[Stored data]
□ □ □ □ □ □ □

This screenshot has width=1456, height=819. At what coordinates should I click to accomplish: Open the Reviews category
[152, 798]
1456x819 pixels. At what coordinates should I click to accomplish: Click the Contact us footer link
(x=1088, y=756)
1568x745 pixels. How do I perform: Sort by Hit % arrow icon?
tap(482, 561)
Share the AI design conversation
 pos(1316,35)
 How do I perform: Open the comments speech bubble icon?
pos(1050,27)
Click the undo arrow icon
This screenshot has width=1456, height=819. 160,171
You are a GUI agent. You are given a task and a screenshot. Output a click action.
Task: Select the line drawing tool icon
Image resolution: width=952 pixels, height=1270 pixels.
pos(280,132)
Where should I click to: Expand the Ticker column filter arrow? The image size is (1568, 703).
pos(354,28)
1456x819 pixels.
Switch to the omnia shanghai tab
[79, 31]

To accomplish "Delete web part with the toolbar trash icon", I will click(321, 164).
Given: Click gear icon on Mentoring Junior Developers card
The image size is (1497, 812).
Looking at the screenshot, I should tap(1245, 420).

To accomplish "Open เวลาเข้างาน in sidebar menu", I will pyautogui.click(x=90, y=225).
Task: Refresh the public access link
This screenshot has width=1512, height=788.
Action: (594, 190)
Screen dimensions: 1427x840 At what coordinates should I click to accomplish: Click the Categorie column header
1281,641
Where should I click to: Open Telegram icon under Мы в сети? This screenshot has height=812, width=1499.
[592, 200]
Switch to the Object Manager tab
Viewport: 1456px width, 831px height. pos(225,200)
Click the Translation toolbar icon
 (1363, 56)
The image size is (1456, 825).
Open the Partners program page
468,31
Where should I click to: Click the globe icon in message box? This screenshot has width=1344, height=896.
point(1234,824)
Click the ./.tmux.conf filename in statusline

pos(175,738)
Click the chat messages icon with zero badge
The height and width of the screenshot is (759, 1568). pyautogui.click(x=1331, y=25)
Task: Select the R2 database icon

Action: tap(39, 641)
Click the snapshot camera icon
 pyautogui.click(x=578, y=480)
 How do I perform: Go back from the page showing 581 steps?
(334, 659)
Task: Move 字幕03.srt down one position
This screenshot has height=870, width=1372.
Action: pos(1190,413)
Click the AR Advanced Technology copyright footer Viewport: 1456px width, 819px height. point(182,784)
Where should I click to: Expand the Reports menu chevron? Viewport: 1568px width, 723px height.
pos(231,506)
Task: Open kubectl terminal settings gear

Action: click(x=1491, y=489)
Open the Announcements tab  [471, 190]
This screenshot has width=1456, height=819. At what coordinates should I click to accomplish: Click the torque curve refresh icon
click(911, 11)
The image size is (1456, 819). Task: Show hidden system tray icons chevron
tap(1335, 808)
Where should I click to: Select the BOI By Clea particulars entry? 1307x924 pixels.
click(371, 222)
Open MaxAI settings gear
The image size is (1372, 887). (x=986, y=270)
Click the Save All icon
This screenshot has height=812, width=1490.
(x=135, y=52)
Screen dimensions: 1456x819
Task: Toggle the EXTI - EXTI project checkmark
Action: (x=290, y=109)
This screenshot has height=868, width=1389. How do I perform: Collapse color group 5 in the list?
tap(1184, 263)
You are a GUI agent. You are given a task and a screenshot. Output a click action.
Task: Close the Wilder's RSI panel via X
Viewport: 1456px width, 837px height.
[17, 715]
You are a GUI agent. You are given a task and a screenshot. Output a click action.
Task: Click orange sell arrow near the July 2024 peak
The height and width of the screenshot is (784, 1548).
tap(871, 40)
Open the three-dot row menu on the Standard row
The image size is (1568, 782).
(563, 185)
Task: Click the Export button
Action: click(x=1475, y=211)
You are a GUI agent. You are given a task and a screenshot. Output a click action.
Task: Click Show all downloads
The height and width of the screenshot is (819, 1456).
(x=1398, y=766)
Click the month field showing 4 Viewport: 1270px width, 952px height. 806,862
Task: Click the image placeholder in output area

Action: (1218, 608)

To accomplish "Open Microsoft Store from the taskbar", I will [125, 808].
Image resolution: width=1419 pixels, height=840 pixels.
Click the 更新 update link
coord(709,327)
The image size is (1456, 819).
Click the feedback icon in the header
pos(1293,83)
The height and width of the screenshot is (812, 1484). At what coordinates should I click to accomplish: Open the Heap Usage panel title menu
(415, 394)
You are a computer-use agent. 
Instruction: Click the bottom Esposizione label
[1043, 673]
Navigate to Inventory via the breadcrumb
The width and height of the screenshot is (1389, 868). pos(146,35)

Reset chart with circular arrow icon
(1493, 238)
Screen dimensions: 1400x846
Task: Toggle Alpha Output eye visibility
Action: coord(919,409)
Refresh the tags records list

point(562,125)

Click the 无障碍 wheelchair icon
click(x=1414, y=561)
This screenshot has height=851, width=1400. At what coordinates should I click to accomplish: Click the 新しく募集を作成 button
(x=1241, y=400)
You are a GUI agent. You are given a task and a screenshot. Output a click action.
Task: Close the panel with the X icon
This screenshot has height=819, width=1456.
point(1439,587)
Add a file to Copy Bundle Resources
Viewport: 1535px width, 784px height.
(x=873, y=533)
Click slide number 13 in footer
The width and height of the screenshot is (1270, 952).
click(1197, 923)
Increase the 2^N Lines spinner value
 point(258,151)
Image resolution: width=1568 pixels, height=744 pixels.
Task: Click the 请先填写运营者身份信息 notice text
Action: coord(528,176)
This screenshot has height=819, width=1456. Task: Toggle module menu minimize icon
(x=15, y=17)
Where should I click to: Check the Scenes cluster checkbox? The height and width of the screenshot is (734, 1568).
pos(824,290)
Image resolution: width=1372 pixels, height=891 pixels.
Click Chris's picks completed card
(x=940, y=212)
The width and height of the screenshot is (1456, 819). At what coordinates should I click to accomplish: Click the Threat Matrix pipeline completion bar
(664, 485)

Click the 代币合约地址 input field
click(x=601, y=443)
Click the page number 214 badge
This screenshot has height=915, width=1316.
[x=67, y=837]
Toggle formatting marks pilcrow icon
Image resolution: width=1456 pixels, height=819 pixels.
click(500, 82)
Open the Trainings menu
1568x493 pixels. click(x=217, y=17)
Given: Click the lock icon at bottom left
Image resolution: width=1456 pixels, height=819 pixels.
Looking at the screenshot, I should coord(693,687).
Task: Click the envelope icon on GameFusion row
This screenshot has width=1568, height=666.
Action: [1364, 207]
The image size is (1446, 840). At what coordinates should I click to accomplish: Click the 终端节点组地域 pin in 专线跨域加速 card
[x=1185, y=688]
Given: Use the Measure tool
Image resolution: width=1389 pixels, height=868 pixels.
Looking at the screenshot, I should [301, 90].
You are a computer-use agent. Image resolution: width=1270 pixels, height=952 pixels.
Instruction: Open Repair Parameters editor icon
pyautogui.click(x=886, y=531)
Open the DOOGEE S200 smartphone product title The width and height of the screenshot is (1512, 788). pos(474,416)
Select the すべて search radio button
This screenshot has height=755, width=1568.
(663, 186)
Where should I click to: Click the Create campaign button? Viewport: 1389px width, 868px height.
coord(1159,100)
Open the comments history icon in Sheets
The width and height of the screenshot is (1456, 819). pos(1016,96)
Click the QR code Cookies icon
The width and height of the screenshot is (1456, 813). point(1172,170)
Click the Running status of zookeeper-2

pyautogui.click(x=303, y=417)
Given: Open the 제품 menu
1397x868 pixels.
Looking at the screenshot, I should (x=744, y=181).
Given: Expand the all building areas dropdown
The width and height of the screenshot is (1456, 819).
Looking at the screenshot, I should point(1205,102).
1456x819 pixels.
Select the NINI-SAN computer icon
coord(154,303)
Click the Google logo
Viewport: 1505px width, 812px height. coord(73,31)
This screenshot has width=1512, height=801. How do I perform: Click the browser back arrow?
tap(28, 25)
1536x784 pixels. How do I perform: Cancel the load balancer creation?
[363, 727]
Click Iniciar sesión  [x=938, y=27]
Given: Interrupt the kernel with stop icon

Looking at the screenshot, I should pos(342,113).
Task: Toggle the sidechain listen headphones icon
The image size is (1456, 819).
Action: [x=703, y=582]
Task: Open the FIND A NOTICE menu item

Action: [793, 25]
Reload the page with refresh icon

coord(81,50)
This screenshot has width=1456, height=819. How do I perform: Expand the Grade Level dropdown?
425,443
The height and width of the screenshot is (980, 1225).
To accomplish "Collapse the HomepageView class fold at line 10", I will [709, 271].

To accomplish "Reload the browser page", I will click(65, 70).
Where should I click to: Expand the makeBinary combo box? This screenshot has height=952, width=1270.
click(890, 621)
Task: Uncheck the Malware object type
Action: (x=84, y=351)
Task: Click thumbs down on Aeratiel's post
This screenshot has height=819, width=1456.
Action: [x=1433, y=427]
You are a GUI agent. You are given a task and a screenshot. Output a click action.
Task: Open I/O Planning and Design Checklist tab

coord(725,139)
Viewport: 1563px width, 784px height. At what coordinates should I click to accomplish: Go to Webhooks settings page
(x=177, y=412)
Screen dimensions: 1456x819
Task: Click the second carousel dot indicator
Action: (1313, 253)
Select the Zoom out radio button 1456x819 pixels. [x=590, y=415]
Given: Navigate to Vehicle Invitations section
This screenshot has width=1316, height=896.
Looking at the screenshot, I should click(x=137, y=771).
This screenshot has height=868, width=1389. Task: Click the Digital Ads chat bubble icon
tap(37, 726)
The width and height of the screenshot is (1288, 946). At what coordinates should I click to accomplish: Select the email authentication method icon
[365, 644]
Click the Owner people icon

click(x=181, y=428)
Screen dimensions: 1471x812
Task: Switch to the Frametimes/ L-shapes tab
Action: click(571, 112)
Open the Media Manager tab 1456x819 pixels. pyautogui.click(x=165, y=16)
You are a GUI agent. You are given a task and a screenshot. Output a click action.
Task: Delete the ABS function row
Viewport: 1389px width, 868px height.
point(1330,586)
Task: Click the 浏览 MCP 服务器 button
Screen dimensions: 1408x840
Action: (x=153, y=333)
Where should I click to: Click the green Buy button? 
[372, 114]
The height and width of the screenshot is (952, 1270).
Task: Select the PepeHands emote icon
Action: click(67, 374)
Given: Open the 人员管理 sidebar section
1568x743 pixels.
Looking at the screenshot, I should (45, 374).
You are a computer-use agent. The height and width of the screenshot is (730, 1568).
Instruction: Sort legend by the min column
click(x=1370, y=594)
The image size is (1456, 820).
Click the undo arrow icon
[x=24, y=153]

□ □ □ □ □ □ □

WHAT YOU NEED TO DO
Beginning of the records through the line with "Given: Click gear": return that span exactly and stop there.

TASK RESPONSE
This screenshot has width=1456, height=819. At what coordinates should I click to accomplish: Open the Reviews category
[152, 798]
1456x819 pixels. At what coordinates should I click to accomplish: Click the Contact us footer link
(x=1088, y=756)
1568x745 pixels. How do I perform: Sort by Hit % arrow icon?
tap(482, 561)
Share the AI design conversation
 pos(1316,35)
 How do I perform: Open the comments speech bubble icon?
pos(1050,27)
Click the undo arrow icon
This screenshot has width=1456, height=819. 160,171
You are a GUI agent. You are given a task and a screenshot. Output a click action.
Task: Select the line drawing tool icon
Image resolution: width=952 pixels, height=1270 pixels.
pos(280,132)
Where should I click to: Expand the Ticker column filter arrow? The image size is (1568, 703).
pos(354,28)
1456x819 pixels.
Switch to the omnia shanghai tab
[79, 31]

To accomplish "Delete web part with the toolbar trash icon", I will click(321, 164).
Given: Click gear icon on Mentoring Junior Developers card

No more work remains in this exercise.